Gather, from the data below, each line in which the word "agent" occurs.

● **Data for analysis**
"""
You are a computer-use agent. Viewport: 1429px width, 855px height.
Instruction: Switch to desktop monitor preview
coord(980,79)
"""
"""
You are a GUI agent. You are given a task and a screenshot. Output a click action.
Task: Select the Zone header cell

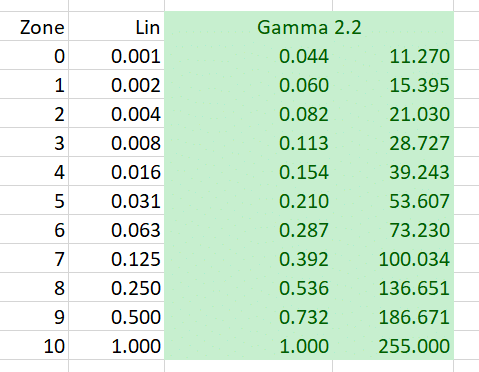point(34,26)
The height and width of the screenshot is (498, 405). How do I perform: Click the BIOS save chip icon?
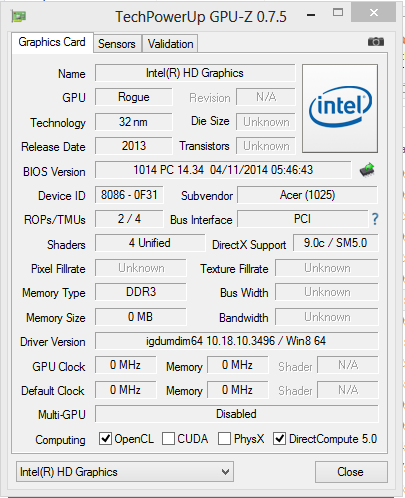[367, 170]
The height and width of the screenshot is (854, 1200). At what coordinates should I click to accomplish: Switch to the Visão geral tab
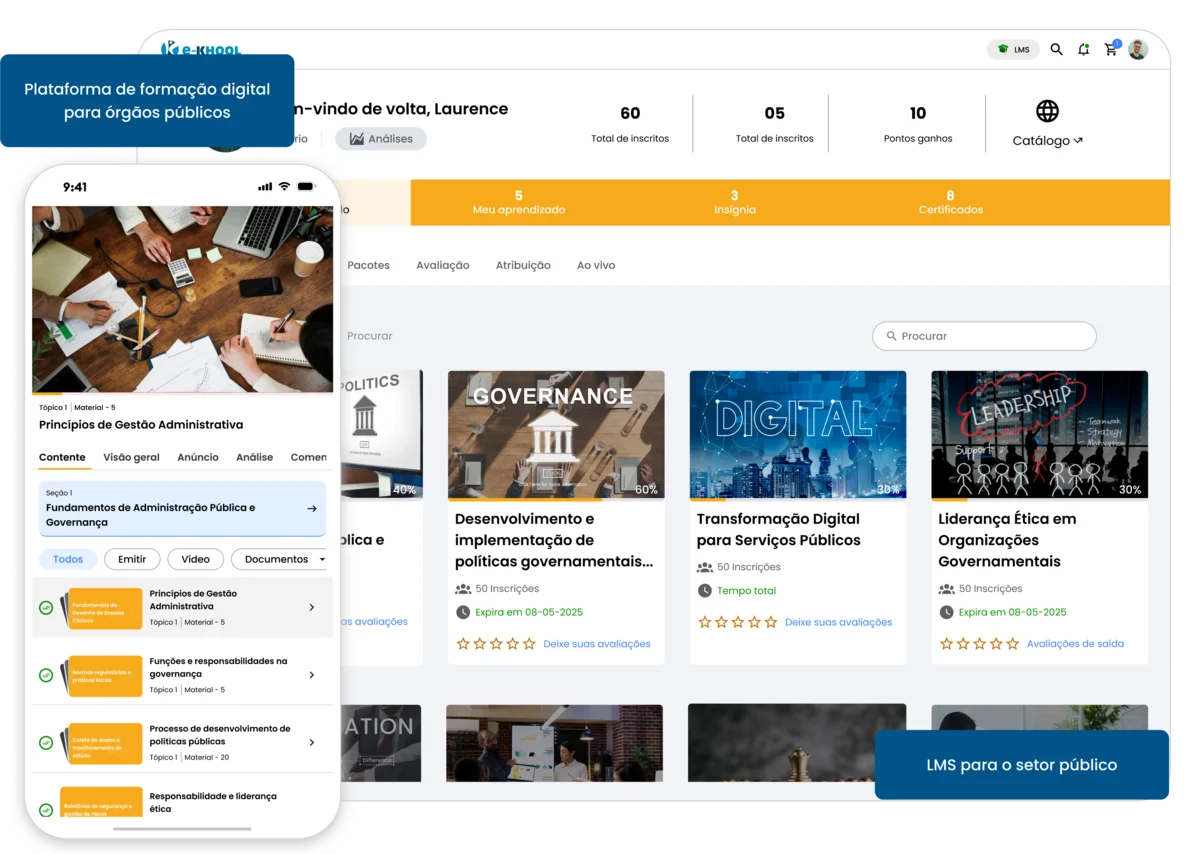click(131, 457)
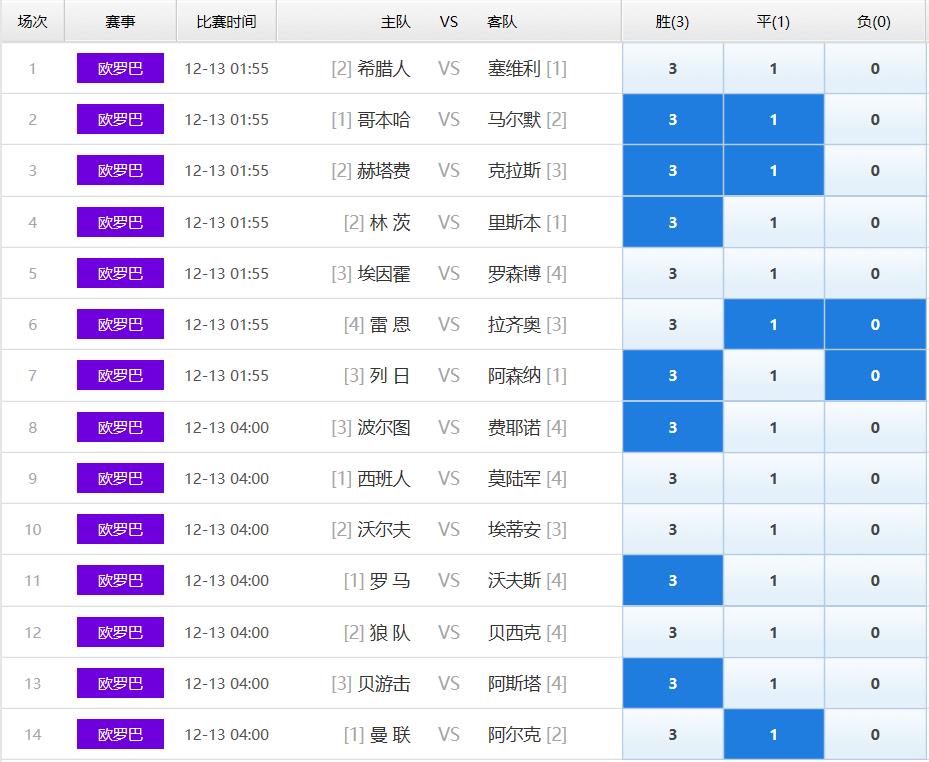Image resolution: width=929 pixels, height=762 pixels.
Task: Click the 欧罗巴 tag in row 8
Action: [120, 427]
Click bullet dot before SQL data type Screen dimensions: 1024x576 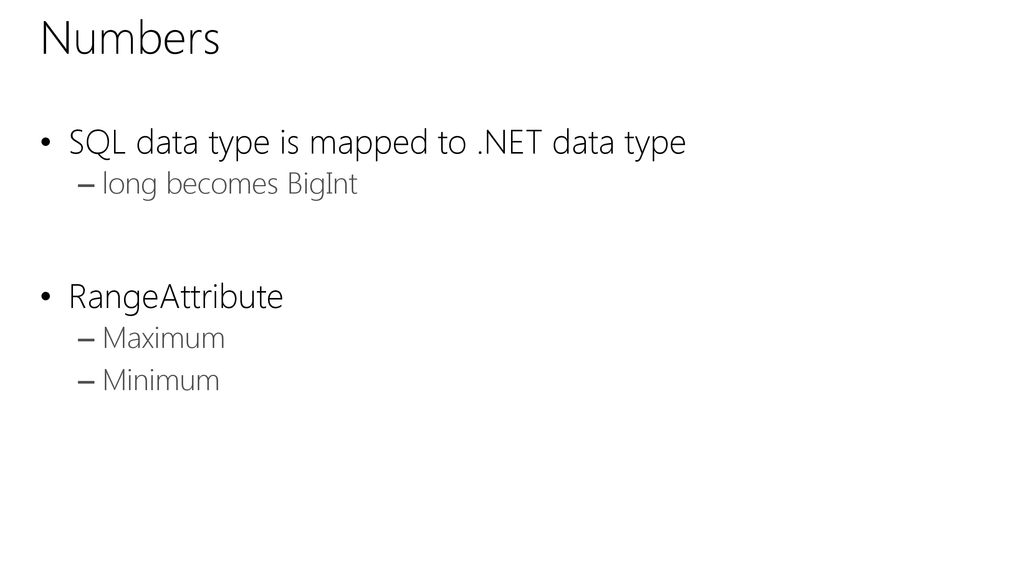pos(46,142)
"""
● **Exercise result**
You are a computer-use agent. Viewport: 1429px width, 855px height.
You are a GUI agent. You are given a task and a screenshot. Output a click action.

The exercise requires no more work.